The voice was unrepentant. “My lord—your father the earl requests you attend him. Prince John has called for a hunt.” It was muffled by thick wood, but clear enough for comprehension.
Locksley considered a succinct, pointed comment that as he was not deaf he knew very well there was to be a hunt. But he said nothing, knowing it would mark him churlish and ill-tempered—he was not that, usually—and it was unnecessary to chide a servant for merely doing what he was supposed to.
Locksley twisted his head across a shoulder, stirring his shock of near-white hair. He pitched his voice to carry. “Tell my lord father I will attend him directly.”
It was enough to content the servant; nothing more was heard from the other side of the door.
Locksley swore again, mixing Arabic with English, then scrubbed his face with a splay-fingered hand, scratching stubble so fair as to be invisible. He abjured the oliphant to cease its winding, then absented the bed and groped for fresh clothing. Plain, unadorned clothing, less ostentatious than those he’d worn the night before.
But green again, nonetheless, the better to hide in foliage if the hunt offered an opportunity to slip away unnoticed.
 
Marian was adamant even as gray-haired, gray-robed Matilda remonstrated. “He won’t even know,” she declared. “All we have to do is go one way when the hunt goes the other.”
“ ‘Tisn’t
right,”
the woman declared, putting voluminous clothing into order with short, spatulate fingers. “You’re to ask the earl’s leave.”
It was said as forthrightly as a mother would to a daughter, rather than servant to lady. Matilda was a mother to her and had been for years, and she was due equal courtesy. With effort Marian held her tongue from harsh words. Matilda was aging, far too fat, and her joints ached in the morning. It was not Marian’s choice that the nurse accompany her on longer journeys, but Matilda said she had sworn an oath to Sir Hugh that required her presence; it mattered little there were other, younger women who could accompany Marian. She had nursed her from a babe, and would go on until she died.

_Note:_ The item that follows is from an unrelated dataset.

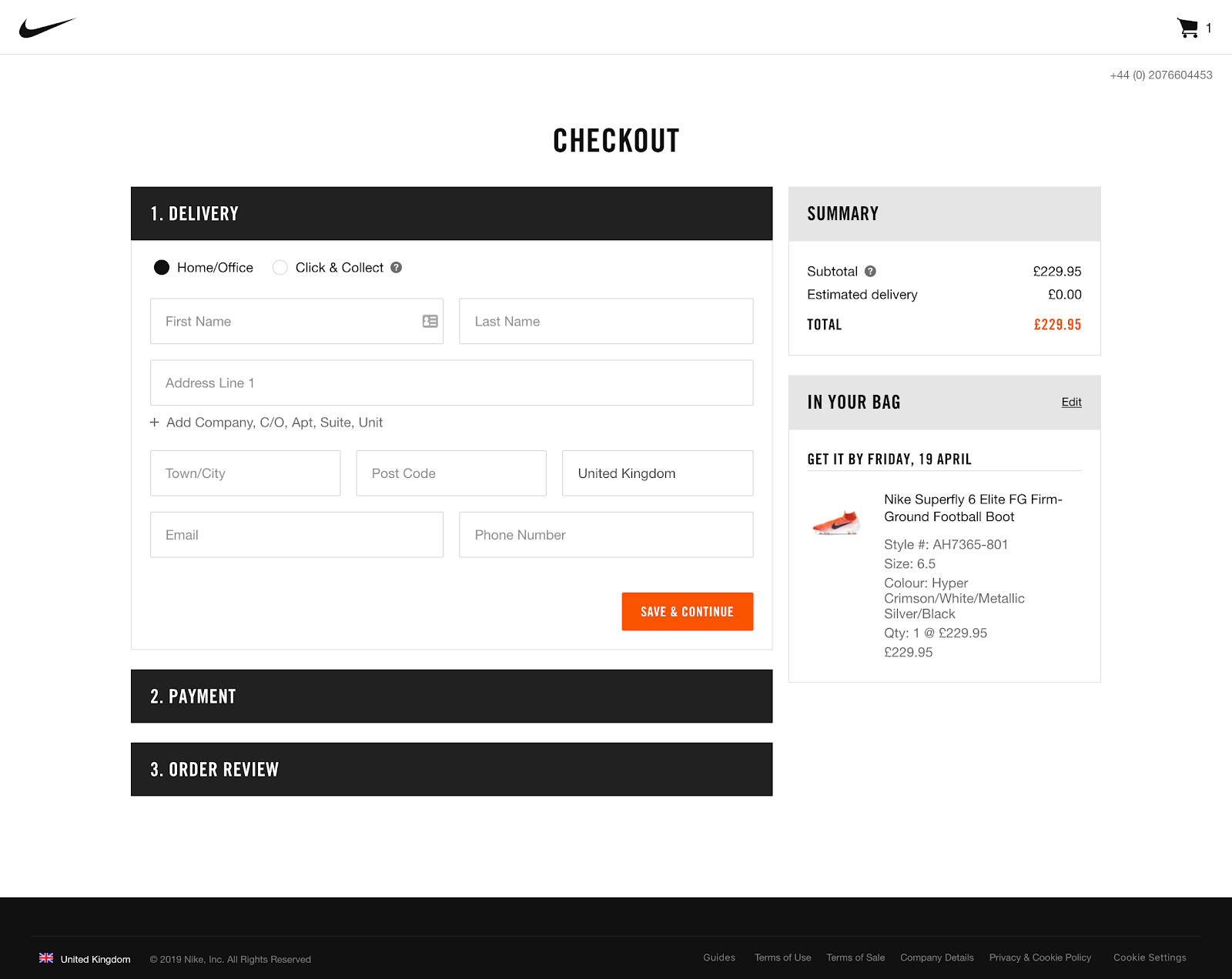The image size is (1232, 979).
Task: Click the Edit link in bag
Action: click(x=1071, y=402)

Marian forbore from reminding Matilda that one unnecessary journey could well contribute to that death. Refusing the woman would merely make Matilda feel unworthy and useless.

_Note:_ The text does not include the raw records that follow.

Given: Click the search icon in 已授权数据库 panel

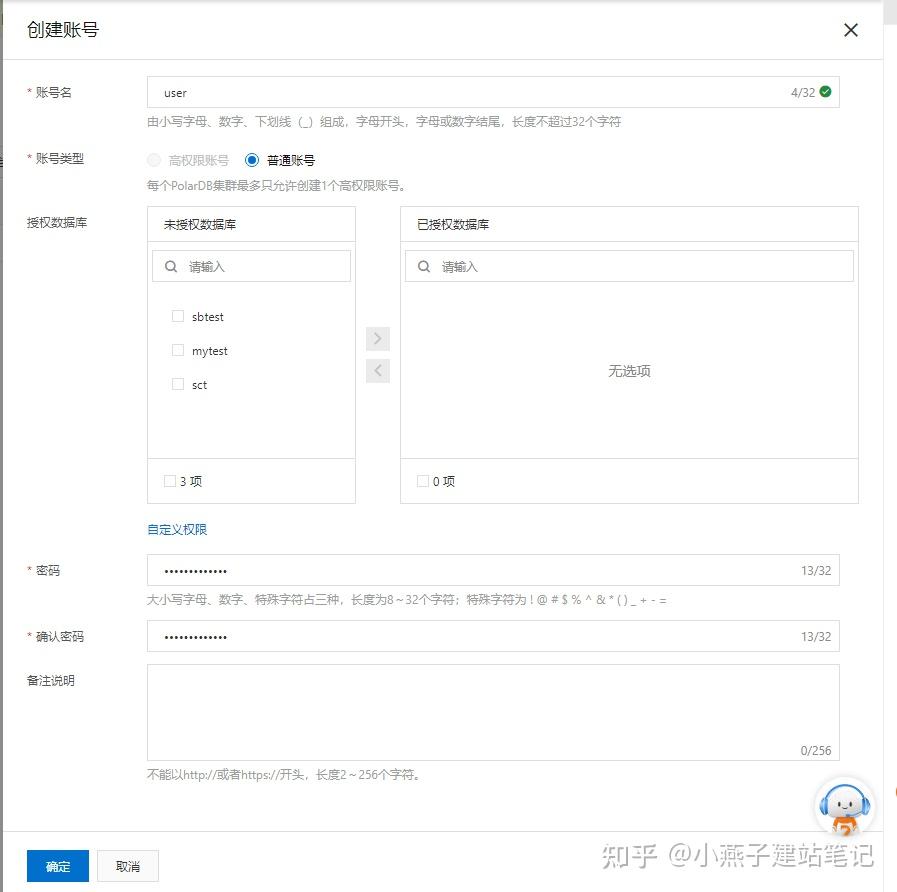Looking at the screenshot, I should 423,265.
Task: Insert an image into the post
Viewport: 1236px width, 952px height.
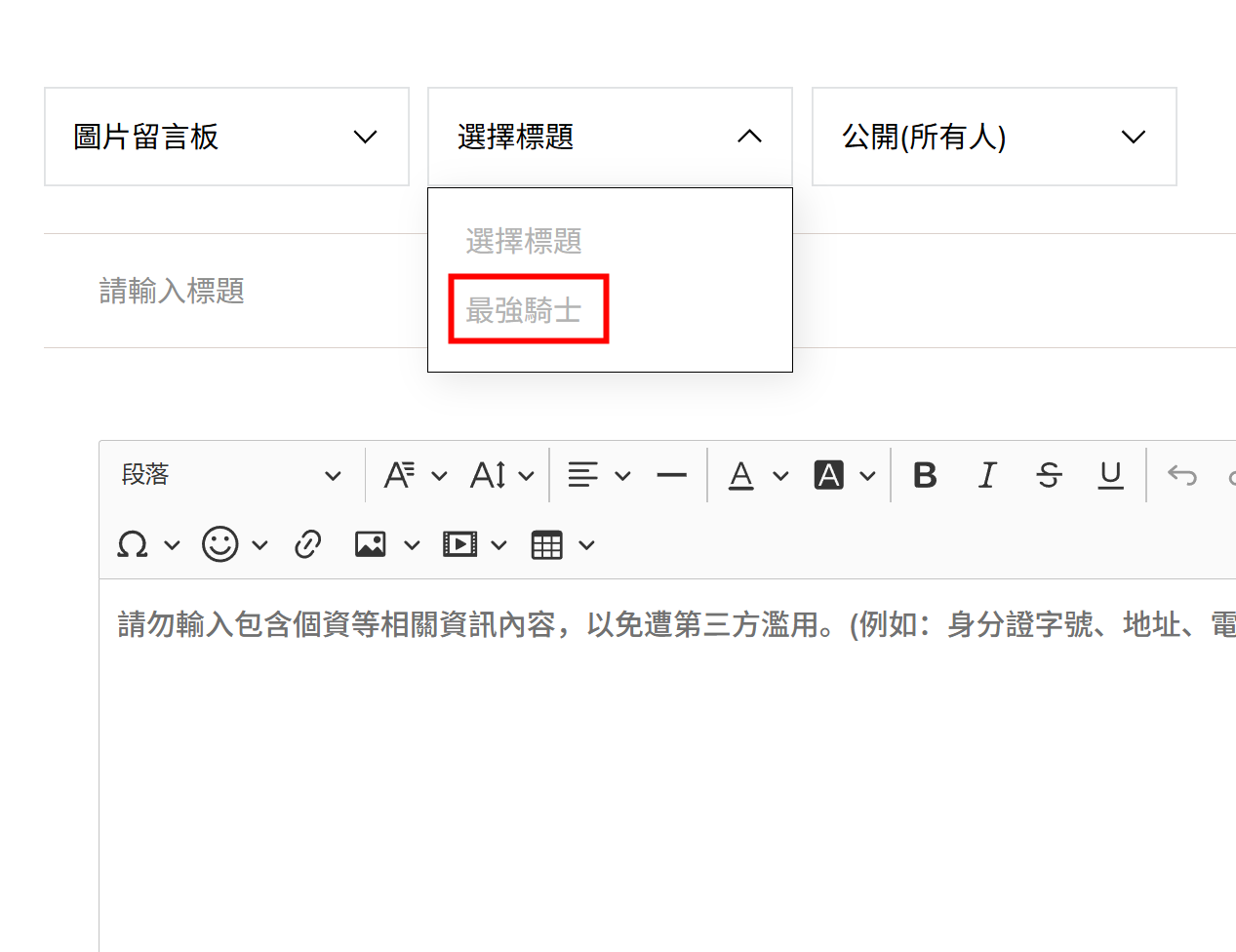Action: [371, 544]
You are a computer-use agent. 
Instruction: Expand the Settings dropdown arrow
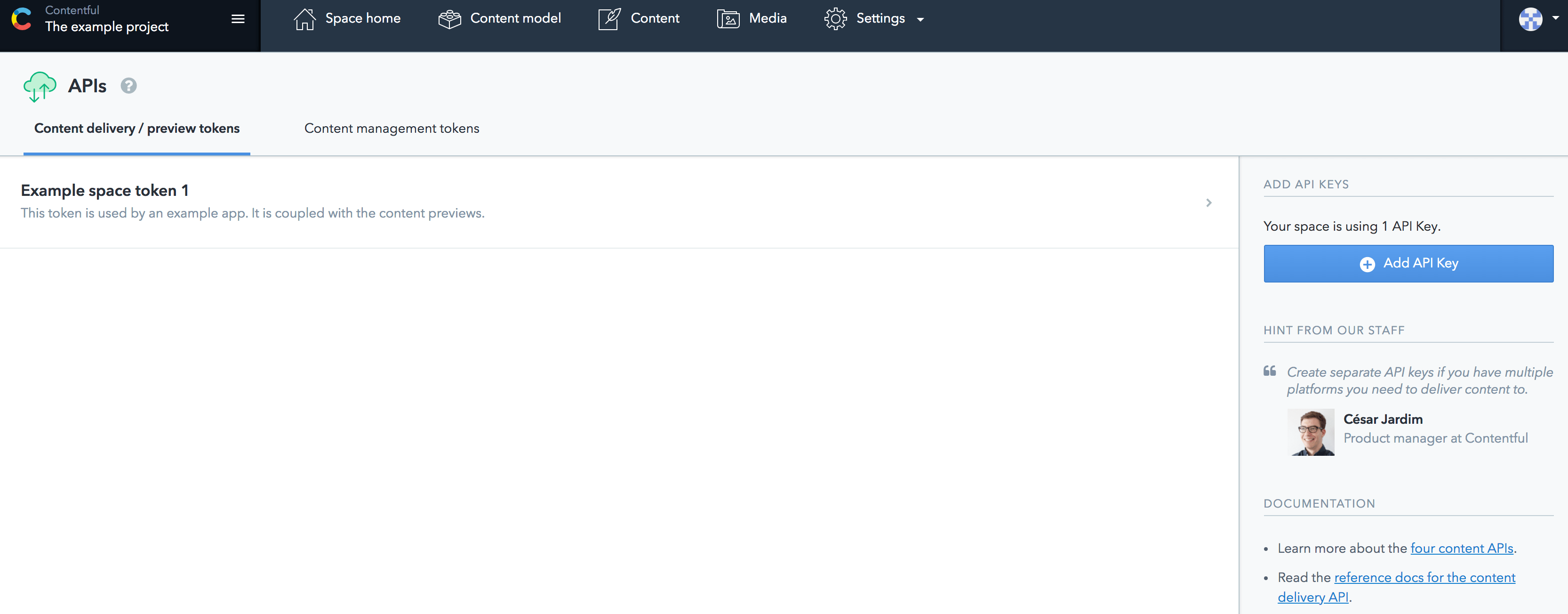pos(920,19)
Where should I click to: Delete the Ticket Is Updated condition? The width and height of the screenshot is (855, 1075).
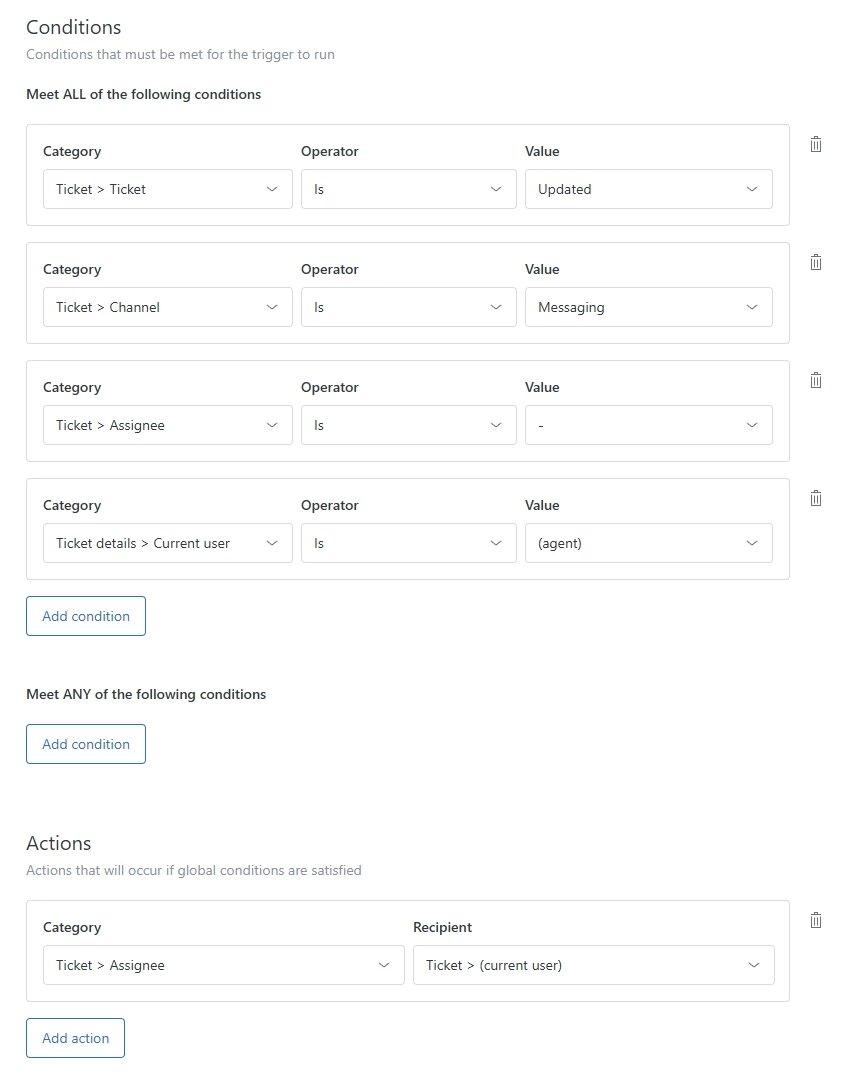pos(816,144)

She wrapped the dark blue woolen mantle over her shoulder, suggesting Matilda do the same with her own. “We’ll go down,” she said, arranging the folds deftly. “If the earl is free, I’ll ask his leave—but if he’s busy with Prince John or the like, we’ll simply go.” Knowing he
would
be busy; it was what she counted on.
Matilda’s brown eyes narrowed into rolls and creases. “And no breakfast first?”

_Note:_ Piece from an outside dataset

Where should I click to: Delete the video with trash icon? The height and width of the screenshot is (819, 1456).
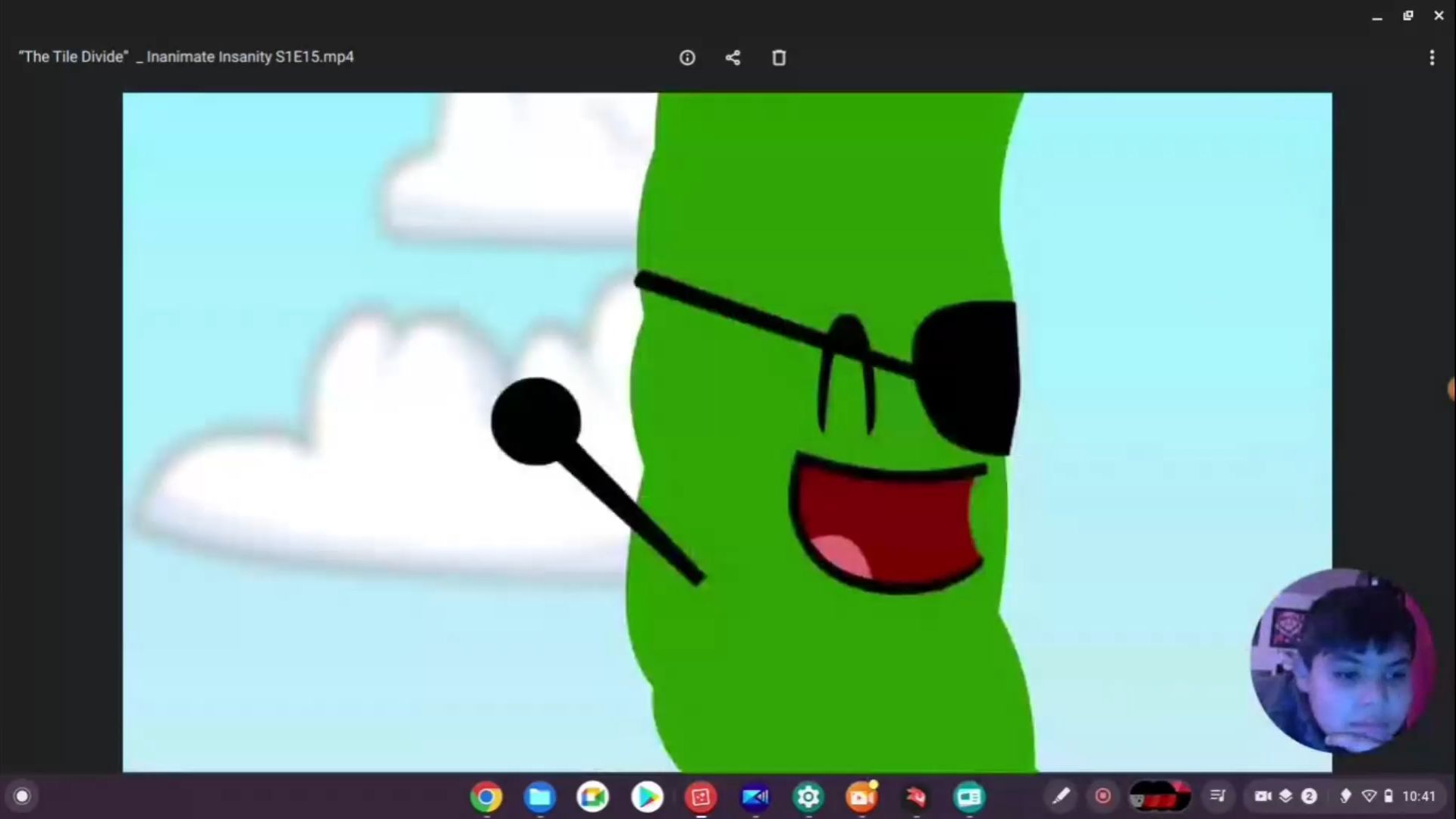pyautogui.click(x=779, y=58)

Her charge proposed a compromise. “I’ll ask for bread. We can eat on the way.” Before Matilda could comment Marian bundled the old nurse into her mantle and aimed her toward the door.
 
Alan, in the musicians’ gallery overlooking the great hall, watched the men and women of England’s nobility rouse themselves from rushes and cowpats of cloth, even as others spilled into the hall from stairs, then out again through doors to the morning light beyond. He leaned his elbows against wooden balustrade, lute strapped over his back, and smiled in idle amusement; they were, he thought, less men and women than children, scrambling to keep a short-tempered father from shouting with impatience, then resorting to a buffet on this pair of ears or that.
“King of England,” he murmured. “Or near to being, anyway—unless the Lionheart comes home.”
Richard Coeur de Lion. The lute-player’s callused fingers twitched; there was music in the name. A chord entered his head, then another and another, and a title, melody, and lyrics, tumbling over one another in the rush toward creation. Sometimes they came too fast, and were lost. Or sometimes too slow, while he despaired of pleasing his Muse. If he could catch this one . . .
He straightened, reaching to unhook the lute—then stopped, arrested. The others had all gone out, answering the horn. One now came late—no, two. But the second one didn’t matter.